**Passage shown**
----

The global north has imposed on the global south a development model based on the unconditional exploitation of nature and human beings. Subsequently, rich global investors saw a great opportunity for profit in the vulnerability of the working class and of marginalized communities in developing countries. We cannot escape the misery that climate change will cause, and the most efficient way to fight it is through global collaboration. Colonial powers of yesterday and capitalists of today have benefitted, more or less directly, from unsustainable practices and exploitation, and therefore, the burden of mitigation and adaptation needs to be shared among the countries and communities responsible for inflicting nature’s fury on the blameless victims who now have limited resources to address climate threats.

Introduction

Climate change is the most daunting challenge for the present generation, and yet humanity is still reckoning its devastating impacts (Palmer and Stevens 2019). The most obvious consequence of a warmer planet will be the rise in extreme weather events, evident over the past few years. The word apocalypse, which is often associated with an out-of-control climate change, originates in the Greek word ‘apocalypsis’, which means revelation (Diaz 2011). Disasters tend to unfold in a way that they peel the glossy surface of the society and reveal it, its institutions, its values and cracks in society (Diaz 2011). As a former secretary-general of the International Red Cross and Red Crescent Movement once noted: ‘[I] n many cases, nature’s contribution to “natural” disasters is simply to expose the effects of deeper, structural causes’ (Jackson 2005).

----

[Saved data entries]
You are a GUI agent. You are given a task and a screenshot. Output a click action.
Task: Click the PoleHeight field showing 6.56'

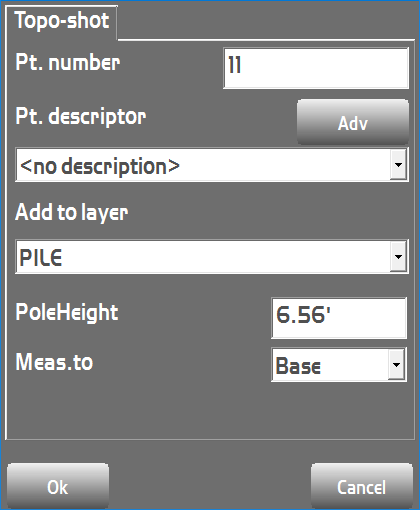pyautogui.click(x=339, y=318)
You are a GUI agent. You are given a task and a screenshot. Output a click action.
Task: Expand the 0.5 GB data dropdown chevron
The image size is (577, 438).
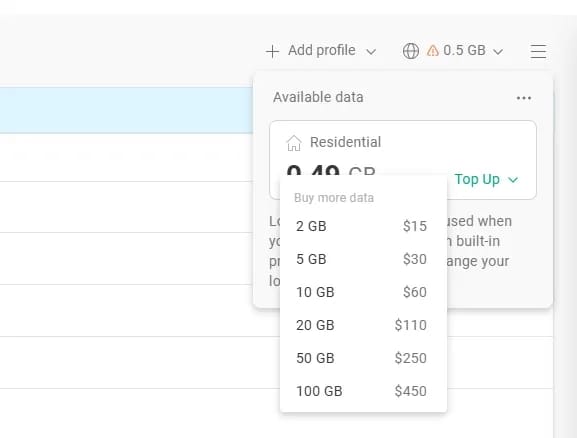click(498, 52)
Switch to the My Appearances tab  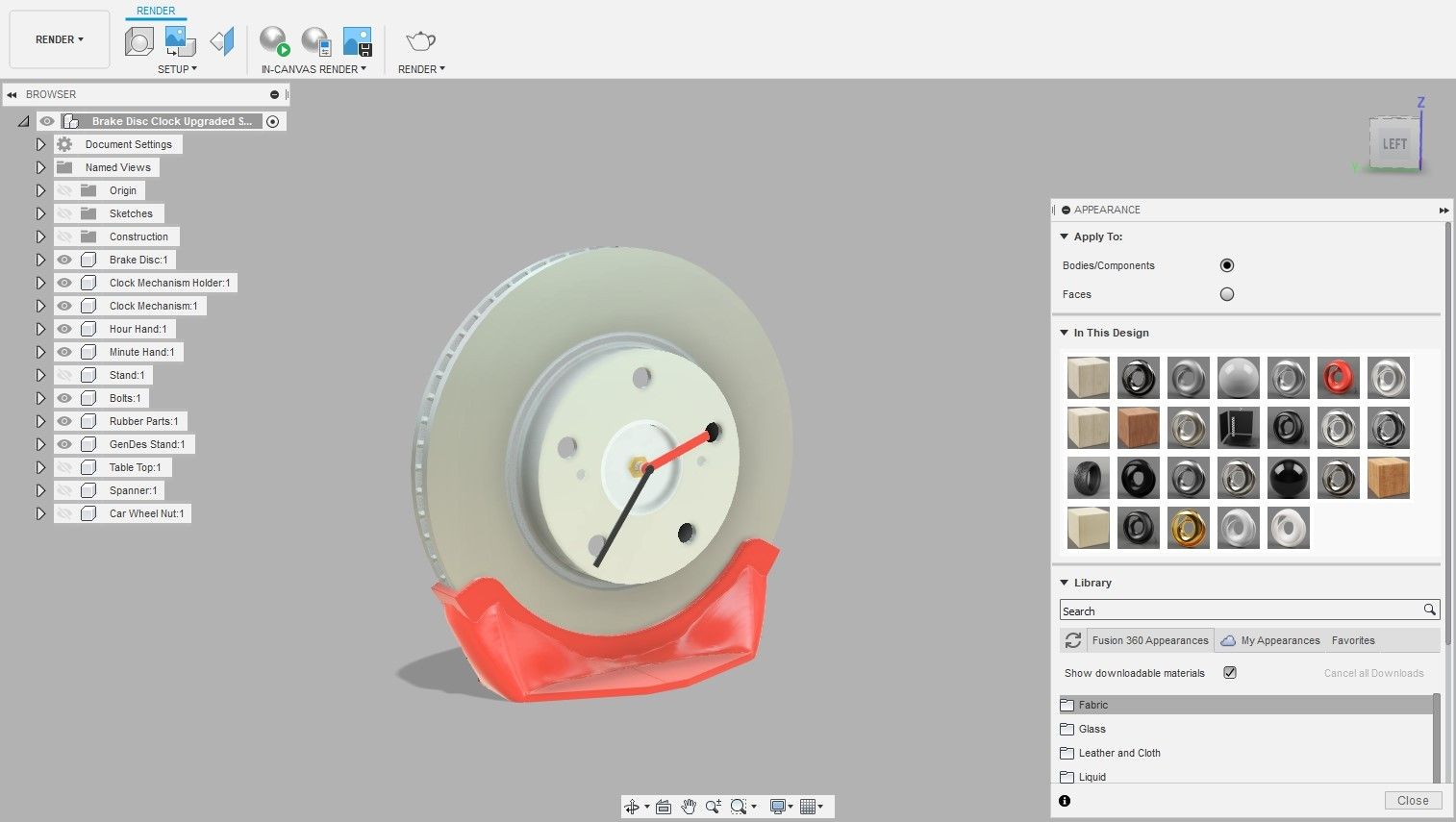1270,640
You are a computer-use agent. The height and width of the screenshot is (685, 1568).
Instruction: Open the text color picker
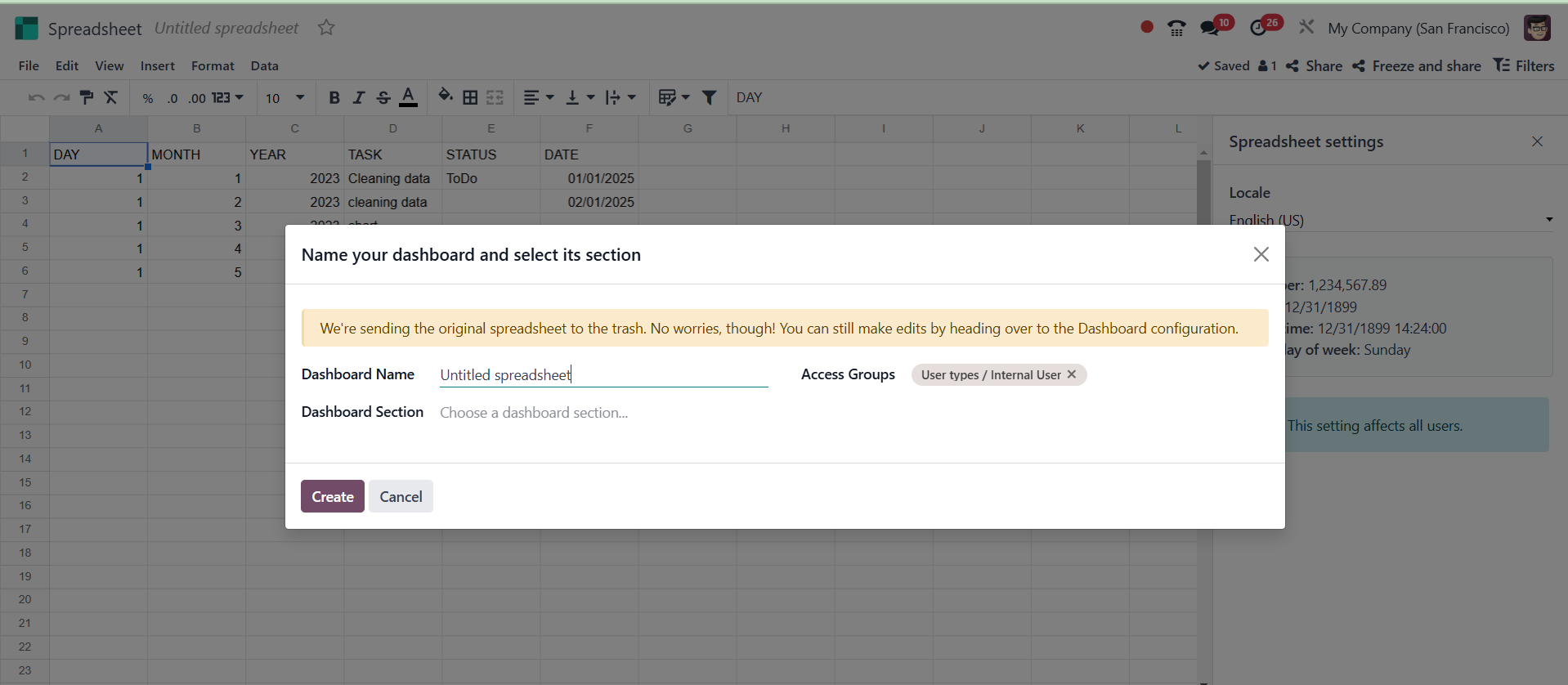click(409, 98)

----

**Description of the task**
In the passage on climate change, why does the author say the burden of mitigation and adaptation should be shared among certain countries and communities? Answer in one to three sentences.

**Exercise result**
The author says the burden should be shared because colonial powers of the past and capitalists of today have benefitted, more or less directly, from unsustainable practices and exploitation. These are the countries and communities responsible for inflicting nature's fury on blameless victims, who now have limited resources to address climate threats.